Up next is "Dino," the Dean Martin biopic that Schrader has scripted for Scorsese, and a prequel to "The Exorcist," which will be his first studio feature as a director since "Cat People" 20 years ago. "I'm pretty excited," he says. "It's nice to have a safety net, a big budget and toys at my disposal." It's also a fitting undertaking for a storyteller drawn again and again to parables of sin and salvation, of divinity in humanity, and the devil in the flesh.

When I caught up with Schrader a couple of weeks before the release of "Auto Focus," he was in an unexpectedly jocular mode, punctuating his comments with sly grins and wheezy chuckles. At 56, Schrader no longer writes under the influence and seems at peace with his demons. Yet, scrunched into an armchair and gripping a cup of strong black coffee, he still gives off some of the restless energy of a man taught early on in life that "this earth is not your home." I spoke with him about Crane and Carpenter's odd-couple relationship, sexuality and homoeroticism, his Calvinist background, and his filmmaking approach.

What attracted you to this project?

The first attraction was the relationship of Bob Crane and John Carpenter, which was something like I'd seen in Stephen Frears' movie "Prick Up Your Ears," about the playwright Joe Orton and his lover. I liked that dynamic. I thought it would be cool if I could do an American middle-aged heterosexual TV-star version of the relationship between Joe Orton and Kenneth Halliwell. That first drew me in. And as I got into it, I came to realize that Crane was not dissimilar from other characters I'd created.
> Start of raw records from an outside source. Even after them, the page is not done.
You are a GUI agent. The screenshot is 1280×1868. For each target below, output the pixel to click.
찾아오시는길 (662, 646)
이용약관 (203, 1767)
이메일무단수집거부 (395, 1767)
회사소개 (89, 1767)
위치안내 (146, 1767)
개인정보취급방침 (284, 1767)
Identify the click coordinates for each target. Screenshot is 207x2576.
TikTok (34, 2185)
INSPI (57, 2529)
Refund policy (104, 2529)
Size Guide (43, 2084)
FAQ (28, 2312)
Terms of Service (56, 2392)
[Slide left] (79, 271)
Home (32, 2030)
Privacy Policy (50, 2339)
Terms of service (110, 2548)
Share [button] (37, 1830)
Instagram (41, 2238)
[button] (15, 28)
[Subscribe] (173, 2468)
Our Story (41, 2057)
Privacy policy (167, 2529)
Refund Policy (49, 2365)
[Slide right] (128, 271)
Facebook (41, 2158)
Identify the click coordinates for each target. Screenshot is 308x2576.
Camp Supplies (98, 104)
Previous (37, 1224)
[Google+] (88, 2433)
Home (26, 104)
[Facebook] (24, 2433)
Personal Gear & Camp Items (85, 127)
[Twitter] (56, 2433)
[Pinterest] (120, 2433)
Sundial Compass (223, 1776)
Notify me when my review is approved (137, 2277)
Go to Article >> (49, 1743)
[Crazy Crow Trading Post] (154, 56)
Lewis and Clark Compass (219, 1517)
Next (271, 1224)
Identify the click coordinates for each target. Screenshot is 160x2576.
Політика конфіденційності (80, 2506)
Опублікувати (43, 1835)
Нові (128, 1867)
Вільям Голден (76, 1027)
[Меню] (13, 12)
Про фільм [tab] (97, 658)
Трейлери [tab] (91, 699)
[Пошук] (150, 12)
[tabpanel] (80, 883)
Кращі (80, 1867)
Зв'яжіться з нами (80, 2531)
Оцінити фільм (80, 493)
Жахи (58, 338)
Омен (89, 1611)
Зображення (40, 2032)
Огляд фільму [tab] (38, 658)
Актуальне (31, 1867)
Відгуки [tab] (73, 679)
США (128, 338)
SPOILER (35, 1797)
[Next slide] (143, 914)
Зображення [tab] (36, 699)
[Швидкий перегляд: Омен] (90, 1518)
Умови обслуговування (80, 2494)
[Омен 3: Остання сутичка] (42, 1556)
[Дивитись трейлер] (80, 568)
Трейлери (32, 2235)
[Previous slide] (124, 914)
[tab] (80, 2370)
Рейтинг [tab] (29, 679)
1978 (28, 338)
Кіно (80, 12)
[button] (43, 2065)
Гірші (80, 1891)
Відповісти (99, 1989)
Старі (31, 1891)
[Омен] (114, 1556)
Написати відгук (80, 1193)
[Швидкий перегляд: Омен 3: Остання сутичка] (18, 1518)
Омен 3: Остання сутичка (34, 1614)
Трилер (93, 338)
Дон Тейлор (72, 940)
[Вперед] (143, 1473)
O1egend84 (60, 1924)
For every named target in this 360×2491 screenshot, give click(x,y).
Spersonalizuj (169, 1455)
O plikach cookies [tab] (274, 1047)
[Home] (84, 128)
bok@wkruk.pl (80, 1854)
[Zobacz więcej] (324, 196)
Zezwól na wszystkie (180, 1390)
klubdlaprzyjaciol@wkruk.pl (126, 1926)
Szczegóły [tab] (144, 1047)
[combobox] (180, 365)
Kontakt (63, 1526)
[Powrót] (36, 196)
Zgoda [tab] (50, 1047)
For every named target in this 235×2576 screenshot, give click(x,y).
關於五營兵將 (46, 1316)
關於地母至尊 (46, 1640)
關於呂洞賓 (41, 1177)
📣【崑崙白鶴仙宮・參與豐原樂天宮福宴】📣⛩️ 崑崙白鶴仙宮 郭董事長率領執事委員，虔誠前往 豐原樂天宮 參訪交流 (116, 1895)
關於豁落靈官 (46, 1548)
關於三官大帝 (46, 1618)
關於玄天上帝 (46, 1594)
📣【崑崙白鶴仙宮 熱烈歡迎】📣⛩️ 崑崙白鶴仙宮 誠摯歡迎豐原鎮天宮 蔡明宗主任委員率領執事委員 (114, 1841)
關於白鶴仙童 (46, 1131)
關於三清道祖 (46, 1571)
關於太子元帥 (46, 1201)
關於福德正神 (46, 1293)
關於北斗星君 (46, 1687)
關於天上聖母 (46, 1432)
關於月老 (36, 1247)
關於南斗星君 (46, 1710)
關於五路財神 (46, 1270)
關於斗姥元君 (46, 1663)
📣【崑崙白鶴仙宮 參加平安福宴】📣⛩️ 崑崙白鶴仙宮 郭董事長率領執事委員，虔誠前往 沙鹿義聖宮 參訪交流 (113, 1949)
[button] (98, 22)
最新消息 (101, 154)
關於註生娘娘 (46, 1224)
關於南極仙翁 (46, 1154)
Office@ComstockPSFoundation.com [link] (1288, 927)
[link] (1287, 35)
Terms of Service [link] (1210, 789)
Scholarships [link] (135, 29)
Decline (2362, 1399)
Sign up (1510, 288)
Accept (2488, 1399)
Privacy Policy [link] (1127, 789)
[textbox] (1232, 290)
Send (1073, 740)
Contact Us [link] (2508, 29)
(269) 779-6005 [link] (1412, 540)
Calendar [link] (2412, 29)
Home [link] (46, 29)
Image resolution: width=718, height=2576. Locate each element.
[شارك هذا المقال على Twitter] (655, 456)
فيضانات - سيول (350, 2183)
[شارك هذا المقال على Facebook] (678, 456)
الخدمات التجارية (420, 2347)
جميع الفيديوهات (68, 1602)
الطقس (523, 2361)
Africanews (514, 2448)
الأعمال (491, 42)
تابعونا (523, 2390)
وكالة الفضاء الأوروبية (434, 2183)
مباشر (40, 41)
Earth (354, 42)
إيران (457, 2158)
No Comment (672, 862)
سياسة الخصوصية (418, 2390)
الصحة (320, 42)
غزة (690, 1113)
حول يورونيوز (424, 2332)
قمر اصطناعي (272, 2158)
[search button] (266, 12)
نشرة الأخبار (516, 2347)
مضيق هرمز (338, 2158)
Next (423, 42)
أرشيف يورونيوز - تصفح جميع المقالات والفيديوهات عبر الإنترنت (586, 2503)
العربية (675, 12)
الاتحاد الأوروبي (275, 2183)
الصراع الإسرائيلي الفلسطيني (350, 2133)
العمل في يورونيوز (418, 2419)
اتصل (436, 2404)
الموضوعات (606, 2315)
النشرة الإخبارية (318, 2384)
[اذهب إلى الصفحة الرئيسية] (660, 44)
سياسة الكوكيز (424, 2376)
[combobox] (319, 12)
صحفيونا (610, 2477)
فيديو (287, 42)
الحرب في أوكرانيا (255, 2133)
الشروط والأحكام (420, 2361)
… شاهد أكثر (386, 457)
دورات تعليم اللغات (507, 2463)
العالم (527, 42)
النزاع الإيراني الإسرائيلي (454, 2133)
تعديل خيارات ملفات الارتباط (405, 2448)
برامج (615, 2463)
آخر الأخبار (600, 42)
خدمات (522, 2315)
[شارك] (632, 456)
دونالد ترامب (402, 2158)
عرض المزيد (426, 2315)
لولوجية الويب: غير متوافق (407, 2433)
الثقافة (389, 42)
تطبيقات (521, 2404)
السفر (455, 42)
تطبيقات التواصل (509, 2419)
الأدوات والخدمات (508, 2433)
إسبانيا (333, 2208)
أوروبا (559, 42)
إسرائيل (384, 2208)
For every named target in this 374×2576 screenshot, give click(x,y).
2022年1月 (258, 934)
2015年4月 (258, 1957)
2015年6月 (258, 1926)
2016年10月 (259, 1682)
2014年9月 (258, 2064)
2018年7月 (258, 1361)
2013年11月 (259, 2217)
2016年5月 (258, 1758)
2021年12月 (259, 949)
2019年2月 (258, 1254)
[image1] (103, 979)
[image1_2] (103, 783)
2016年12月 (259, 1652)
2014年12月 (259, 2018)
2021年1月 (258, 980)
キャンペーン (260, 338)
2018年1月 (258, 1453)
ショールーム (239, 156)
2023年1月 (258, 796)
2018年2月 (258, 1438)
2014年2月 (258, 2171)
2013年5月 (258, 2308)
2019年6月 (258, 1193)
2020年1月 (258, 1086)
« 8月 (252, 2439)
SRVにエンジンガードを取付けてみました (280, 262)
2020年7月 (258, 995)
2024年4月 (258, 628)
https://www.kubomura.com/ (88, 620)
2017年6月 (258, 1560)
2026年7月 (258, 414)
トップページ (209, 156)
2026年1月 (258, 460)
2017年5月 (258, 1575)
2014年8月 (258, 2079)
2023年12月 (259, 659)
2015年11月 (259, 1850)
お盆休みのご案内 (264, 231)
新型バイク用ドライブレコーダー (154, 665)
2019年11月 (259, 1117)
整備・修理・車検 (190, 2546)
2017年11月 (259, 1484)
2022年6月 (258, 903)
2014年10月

Like the "Taxi Driver" or Nick Nolte in "Affliction," there was a disconnect between who he thought he was and what he was doing.

Does "Auto Focus" continue what you call the "lonely man in his room" theme that began with Travis Bickle?

In some ways, but when I've dealt with characters like this before, these existential loners, they tend to be introspective. They don't get it, but they're trying to figure out how to get it. The interesting thing to me about Crane was that he was not only clueless, he was clueless about being clueless. And I think his greatest flaw wasn't sex, it was selfishness. Hence the title. I don't think he understood or appreciated how his actions affected other people. It was just sort of blithe egoism. So the challenge then was to try to make a film about a superficial character that wasn't a superficial film.

Crane's obsession with sex seems almost adolescent -- even the Crane and Carpenter affair: the combination of peer pressure and adulation.

Yeah, well, they needed each other. If Crane hadn't found Carpenter, he would have found another Carpenter and vice versa. It's hard to know who was the yin, who was the yang. Was John Carpenter the dark side of Bob Crane, or was Bob Crane the dark side of John Carpenter?

The casting is dead-on.

Greg and Willem are such different types. You know, it's like Oscar and Felix. I mean, what could be more fun? Episode 56: Oscar and Felix make a porn film. With the Pigeon sisters! [Laughs.]

It's interesting how the video camera is both witness and accomplice in their exploits.

Well, you know, there were all these elements going on -- exhibitionism and voyeurism, being seen and being watched, and cataloging it all. Bob Crane Jr. told me that he thought his father got more off on the video aspect than he did on the sexual aspect.

That came across especially with the scene when Crane and Carpenter are masturbating to their own video. Was that in the original script?

No. I love that scene. [Mimics Crane.] "What is it about women, Carp?" You know, two great philosophers here discussing women. "Can't live with 'em, can't live without 'em." "Truer words were never spoken." [Laughs.] I put that in, I thought it was just a hoot. I was biting my tongue behind the camera to keep from laughing. It was my sort of Norman Rockwell tableau of American male sexuality. You take these kind of Rat Pack guys who have to trade in their narrow ties for beads and bell bottoms in order to score chicks. But of course they remain the same sexist jerks they always were. It's a fascinating period in American male sexual identity.

Were you a fan of "Hogan's Heroes" growing up?

Not really. I was in college when it was on and it was the last thing I was interested in. With the various cultural upheavals and changes that were happening in the '60s, sitcoms just weren't where I was.

You didn't get to watch movies until you were 17 or so. What exactly is the Calvinist objection to cinema?

It happened during the '20s, during the Jazz Age. Our church had a synodical decree outlawing what they called the worldly amusements: cinema attendance, dancing, drinking, card playing, smoking and the like. It wasn't just one individual film either, because the movie industry was seen as corrupt; so it was all forbidden. That was just church edict. It's gone now, that whole world is gone now, but that's the way it was when I was growing up.